The Twins walked it off on Max Kepler's single into the right-field corner. But between Miguel Pineda's first pitch at 8:10 p.m. and Brian Johnson's last just moments before 2 a.m., a week's worth of action occurred.

"There was a lot of stuff weird in this game," Cora told reporters, later adding, "we'll build from this. I know that for a fact."

Let's dive in!

  • So about that Rosario bunt. Cora and catcher Sandy Leon believed he had made contact after leaving the box, but replays showed that not to be the case, which Cora acknowledged in his postgame apology. It's easy to understand why the Red Sox wanted the out, because Rosario then doubled to right to put runners at second and third with one out. 

  • David Price lasted only five innings and 73 pitches, departing in a 1-1 tie. The Red Sox announced that his absence had nothing to do with anything physical, but it still makes you wonder. Price was obviously worlds better than his last start, when he recorded only four outs vs. the Rangers, but he lacked his best stuff, recording just two strikeouts. Cora told reporters that the plan had been to limit Price's innings from the start. 

  • It's hard to say which slugger had the rougher night -- J.D. Martinez or Miguel Sano. The Red Sox DH went 0 for 8 for the first time in his career and struck out five times, including in the 17th with no outs and the go-ahead run on first. The Twins third baseman went 0 for 7 with five punchouts of his own and stranded five baserunners.

  • The Red Sox stayed in the game with some outstanding defense. Catcher Christian Vazquez picked off Twins counterpart Mitch Garver at third base for the first out of the sixth, snuffing the first-and-third rally. Center fielder Jackie Bradley added to his legend with an absurd over-the-shoulder catch while leaping into the center field wall like Spiderman to rob Jorge Polanco of possibly three bases in the eighth. First baseman Michael Chavis snared a C.J. Cron line drive and doubled off Eddie Rosario following a leadoff double in the 15th. Xander Bogaerts made a tremendous throw from deep in the hole. Mookie Betts briefly stranded the eventual winning run at third with a perfect relay. The defense gave the Red Sox every opportunity to win.

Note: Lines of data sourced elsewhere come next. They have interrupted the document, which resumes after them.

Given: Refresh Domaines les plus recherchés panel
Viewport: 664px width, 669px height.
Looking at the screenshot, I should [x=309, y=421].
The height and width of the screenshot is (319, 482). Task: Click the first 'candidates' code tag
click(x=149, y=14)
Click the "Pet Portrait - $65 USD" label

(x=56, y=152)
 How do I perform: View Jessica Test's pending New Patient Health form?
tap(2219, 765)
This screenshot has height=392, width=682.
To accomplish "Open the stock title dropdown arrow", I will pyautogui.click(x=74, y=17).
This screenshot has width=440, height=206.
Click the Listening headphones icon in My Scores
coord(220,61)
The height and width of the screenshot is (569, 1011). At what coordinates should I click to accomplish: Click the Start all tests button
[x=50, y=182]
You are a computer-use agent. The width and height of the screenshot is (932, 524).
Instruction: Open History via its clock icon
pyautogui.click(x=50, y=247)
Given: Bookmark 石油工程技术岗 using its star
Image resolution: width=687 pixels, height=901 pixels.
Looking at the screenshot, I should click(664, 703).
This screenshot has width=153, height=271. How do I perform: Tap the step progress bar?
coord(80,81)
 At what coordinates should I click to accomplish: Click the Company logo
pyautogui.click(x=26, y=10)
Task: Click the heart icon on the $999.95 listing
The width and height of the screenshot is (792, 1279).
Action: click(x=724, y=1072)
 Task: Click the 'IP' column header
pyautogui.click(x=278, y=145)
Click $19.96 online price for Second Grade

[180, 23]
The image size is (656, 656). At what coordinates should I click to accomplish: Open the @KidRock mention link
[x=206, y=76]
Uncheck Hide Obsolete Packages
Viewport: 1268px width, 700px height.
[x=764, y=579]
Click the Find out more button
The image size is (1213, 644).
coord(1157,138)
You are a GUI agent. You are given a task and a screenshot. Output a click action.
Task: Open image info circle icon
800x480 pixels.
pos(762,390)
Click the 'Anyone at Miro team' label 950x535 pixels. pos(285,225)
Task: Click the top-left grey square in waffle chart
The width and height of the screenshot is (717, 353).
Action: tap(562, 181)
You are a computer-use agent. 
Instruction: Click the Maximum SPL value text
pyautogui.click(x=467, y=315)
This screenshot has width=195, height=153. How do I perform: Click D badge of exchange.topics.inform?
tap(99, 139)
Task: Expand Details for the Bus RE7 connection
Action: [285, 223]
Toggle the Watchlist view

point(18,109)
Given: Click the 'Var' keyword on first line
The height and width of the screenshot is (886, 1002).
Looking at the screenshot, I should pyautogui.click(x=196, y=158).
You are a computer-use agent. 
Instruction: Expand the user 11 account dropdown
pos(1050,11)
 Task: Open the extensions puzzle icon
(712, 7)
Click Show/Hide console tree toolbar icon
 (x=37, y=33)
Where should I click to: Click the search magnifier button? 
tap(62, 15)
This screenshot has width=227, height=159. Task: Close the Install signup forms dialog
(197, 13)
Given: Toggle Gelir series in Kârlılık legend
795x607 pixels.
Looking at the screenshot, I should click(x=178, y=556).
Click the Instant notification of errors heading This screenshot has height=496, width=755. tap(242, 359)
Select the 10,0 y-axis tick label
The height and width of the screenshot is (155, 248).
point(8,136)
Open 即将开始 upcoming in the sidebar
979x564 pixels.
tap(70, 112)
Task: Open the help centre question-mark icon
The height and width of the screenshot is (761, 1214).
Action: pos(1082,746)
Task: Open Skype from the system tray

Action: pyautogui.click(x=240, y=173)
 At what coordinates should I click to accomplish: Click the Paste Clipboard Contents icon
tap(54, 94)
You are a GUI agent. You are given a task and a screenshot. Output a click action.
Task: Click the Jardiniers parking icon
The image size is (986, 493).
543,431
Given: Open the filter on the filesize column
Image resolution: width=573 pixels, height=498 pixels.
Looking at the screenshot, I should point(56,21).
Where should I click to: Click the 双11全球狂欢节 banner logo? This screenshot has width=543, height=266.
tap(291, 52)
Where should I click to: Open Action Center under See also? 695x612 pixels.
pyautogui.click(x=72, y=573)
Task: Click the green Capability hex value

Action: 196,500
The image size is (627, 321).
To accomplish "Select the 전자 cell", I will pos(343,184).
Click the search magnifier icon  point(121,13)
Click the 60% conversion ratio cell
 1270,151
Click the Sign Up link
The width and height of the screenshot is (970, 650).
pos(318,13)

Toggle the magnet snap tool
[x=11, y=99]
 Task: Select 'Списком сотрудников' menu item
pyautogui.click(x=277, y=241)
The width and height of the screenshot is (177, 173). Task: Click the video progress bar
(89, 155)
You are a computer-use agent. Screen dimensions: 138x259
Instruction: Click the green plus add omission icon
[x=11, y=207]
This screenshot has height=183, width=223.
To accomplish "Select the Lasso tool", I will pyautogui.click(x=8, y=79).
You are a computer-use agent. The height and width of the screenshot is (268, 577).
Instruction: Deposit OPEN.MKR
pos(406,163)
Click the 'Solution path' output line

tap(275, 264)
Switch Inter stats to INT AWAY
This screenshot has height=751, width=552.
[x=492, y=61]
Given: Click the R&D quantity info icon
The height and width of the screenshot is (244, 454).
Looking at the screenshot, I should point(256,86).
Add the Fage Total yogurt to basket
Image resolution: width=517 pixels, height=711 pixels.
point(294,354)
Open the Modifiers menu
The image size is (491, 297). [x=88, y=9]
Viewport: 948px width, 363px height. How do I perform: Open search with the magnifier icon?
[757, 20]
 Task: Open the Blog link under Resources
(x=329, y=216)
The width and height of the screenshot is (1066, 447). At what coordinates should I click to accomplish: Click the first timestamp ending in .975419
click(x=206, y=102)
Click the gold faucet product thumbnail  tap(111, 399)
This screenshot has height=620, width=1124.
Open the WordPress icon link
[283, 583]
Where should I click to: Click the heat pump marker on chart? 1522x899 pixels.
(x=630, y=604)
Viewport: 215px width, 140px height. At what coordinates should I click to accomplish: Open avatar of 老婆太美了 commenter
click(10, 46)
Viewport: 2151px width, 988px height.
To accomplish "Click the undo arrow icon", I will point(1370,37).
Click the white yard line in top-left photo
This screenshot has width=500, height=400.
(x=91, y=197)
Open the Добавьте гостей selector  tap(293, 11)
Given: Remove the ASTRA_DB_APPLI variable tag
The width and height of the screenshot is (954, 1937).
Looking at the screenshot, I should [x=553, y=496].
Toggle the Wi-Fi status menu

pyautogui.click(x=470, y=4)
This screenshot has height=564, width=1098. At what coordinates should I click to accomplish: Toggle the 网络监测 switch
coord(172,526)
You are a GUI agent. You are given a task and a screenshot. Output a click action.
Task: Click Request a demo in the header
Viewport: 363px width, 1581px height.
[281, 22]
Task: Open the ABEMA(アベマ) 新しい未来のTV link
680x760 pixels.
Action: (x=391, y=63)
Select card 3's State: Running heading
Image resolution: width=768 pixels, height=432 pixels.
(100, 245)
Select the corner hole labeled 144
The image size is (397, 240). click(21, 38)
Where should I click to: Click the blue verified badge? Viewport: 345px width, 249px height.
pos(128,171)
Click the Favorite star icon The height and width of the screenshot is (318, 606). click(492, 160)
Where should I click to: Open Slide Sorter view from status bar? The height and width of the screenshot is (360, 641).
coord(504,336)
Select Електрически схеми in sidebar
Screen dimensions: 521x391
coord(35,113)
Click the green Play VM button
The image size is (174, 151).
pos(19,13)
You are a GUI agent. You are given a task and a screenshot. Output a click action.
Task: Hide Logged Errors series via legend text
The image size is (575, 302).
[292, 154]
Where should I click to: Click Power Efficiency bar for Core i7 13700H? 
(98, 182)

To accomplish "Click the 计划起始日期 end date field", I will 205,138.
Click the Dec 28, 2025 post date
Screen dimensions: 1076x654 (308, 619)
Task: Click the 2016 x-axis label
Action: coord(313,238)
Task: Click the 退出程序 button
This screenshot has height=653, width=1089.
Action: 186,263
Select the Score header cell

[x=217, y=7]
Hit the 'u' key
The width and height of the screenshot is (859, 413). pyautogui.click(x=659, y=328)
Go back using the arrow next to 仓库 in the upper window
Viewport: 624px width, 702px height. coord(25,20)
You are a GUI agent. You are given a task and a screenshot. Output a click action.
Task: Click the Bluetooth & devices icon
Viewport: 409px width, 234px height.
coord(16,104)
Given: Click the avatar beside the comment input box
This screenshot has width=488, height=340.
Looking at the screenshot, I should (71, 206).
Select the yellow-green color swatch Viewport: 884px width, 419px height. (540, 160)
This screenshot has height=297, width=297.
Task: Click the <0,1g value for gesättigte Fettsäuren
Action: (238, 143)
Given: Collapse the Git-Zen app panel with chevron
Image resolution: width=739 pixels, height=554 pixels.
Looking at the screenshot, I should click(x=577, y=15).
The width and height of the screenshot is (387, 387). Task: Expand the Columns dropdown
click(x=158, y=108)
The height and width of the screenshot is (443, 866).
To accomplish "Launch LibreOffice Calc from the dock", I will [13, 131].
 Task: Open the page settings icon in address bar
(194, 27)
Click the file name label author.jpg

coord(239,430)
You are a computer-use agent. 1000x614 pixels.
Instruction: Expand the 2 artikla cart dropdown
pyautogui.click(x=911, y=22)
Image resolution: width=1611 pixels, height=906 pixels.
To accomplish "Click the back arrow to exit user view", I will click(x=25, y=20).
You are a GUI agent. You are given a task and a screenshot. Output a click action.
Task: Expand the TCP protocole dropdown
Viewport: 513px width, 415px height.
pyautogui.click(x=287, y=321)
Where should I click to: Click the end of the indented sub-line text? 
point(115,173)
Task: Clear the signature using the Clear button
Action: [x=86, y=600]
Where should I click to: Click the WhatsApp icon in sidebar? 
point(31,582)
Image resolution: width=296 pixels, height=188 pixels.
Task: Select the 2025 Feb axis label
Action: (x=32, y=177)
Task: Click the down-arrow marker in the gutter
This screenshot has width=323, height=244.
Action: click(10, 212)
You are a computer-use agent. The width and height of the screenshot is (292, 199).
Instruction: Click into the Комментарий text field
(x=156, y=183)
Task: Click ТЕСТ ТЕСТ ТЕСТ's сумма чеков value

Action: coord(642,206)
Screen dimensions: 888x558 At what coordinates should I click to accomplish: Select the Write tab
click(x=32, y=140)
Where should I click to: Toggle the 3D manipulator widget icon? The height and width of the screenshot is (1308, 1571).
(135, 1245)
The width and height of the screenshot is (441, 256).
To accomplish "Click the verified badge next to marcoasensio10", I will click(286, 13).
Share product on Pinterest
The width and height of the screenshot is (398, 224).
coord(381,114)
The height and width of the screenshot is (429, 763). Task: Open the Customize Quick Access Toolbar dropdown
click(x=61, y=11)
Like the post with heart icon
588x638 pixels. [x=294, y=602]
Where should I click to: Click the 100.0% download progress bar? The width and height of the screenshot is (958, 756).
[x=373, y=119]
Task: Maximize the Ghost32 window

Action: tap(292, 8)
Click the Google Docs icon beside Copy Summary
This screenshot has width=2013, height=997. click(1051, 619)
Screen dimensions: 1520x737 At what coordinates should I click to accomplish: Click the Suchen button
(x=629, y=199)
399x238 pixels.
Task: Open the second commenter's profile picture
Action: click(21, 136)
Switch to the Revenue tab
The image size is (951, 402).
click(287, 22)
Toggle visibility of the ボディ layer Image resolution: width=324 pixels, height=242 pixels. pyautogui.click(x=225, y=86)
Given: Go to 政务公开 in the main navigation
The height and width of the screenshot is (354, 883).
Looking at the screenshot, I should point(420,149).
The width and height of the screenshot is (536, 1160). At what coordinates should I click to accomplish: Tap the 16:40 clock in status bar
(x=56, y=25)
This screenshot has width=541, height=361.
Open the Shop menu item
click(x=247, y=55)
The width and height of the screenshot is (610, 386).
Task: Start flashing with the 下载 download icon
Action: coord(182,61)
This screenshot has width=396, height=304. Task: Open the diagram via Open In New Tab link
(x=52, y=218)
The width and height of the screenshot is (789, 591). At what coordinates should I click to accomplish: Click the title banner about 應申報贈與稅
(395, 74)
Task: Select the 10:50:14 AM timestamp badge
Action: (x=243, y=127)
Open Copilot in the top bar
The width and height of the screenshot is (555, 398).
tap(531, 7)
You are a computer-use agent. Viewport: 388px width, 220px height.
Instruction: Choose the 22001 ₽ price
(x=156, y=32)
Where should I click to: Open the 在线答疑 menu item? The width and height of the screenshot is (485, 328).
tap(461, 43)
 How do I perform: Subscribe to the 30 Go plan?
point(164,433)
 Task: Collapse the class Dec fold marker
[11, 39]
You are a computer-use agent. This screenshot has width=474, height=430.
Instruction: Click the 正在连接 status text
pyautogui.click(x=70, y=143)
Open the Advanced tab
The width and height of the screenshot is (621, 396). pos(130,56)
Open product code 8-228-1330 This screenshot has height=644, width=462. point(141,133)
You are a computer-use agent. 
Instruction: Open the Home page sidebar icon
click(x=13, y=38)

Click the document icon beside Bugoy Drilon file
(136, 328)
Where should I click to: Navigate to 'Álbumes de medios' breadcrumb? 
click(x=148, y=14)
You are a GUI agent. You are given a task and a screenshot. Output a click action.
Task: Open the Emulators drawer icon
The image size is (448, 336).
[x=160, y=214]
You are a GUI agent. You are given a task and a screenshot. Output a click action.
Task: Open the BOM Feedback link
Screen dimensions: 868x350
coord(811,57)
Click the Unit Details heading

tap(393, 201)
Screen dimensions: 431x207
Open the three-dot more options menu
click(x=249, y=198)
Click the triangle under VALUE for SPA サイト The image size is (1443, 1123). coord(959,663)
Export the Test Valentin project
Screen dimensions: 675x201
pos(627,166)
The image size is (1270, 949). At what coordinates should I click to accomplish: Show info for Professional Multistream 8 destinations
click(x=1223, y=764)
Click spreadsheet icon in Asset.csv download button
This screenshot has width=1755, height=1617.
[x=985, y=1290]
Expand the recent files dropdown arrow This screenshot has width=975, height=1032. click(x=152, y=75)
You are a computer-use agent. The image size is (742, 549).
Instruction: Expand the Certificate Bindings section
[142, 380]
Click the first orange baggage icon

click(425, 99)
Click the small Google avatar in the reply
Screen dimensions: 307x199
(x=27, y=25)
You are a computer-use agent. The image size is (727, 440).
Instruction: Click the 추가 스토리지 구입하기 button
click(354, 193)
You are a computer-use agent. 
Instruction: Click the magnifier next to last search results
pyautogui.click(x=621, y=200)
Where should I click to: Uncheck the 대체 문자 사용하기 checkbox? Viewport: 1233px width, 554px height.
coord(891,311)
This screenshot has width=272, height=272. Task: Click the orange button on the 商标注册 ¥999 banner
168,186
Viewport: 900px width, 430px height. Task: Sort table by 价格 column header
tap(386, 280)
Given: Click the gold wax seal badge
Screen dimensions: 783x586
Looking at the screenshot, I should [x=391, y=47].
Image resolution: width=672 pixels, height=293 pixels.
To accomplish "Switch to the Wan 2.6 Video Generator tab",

  • The bats? Another story. The Red Sox went 1-for-13 with runners in scoring position and worked just two walks. They recorded 17 hits, but stranded 14 runners. Every regular except Betts and Chavis recorded at least two hits; unfortunately, almost none of them were timely.

  • The beleaguered bullpen delivered a no-name tour de force. The Red Sox used nine pitchers, including fifth starter Brian Johnson, who entered in the 17th when Hector Velazquez couldn't continue after a recurrence of the back injury that had disabled him since May 29. The Red Sox received scoreless outings from Mike Shawaryn, Matt Barnes, Josh Taylor, and Colten Brewer.

  • The box score will show four one-run innings with three strikeouts for Velazquez. The box score does not tell the story. The Twins hit rockets right at defenders. Per Baseball Savant, the expected batting average on five of his outs were .520, .430, .620, .480, .510. That might've had something to do with the fact that Velazquez started grabbing his back midway through the outing. He may end up back on the IL.

  • Defending MVP Mookie Betts delivered one of his first legitimately dramatic hits of the season, a solo homer in the 13th. Unfortunately, Kepler matched him with a solo blast of his own in the bottom of the frame.

  • Months after losing an 18-inning World Series marathon before rebounding to sweep the next two games and claim a championship, the Red Sox hope to be similarly inspired before Wednesday's finale. Cora praised the energy in the dugout and the fact that everyone was engaged.


The teams have about 18 hours to recover before first pitch in Wednesday's finale.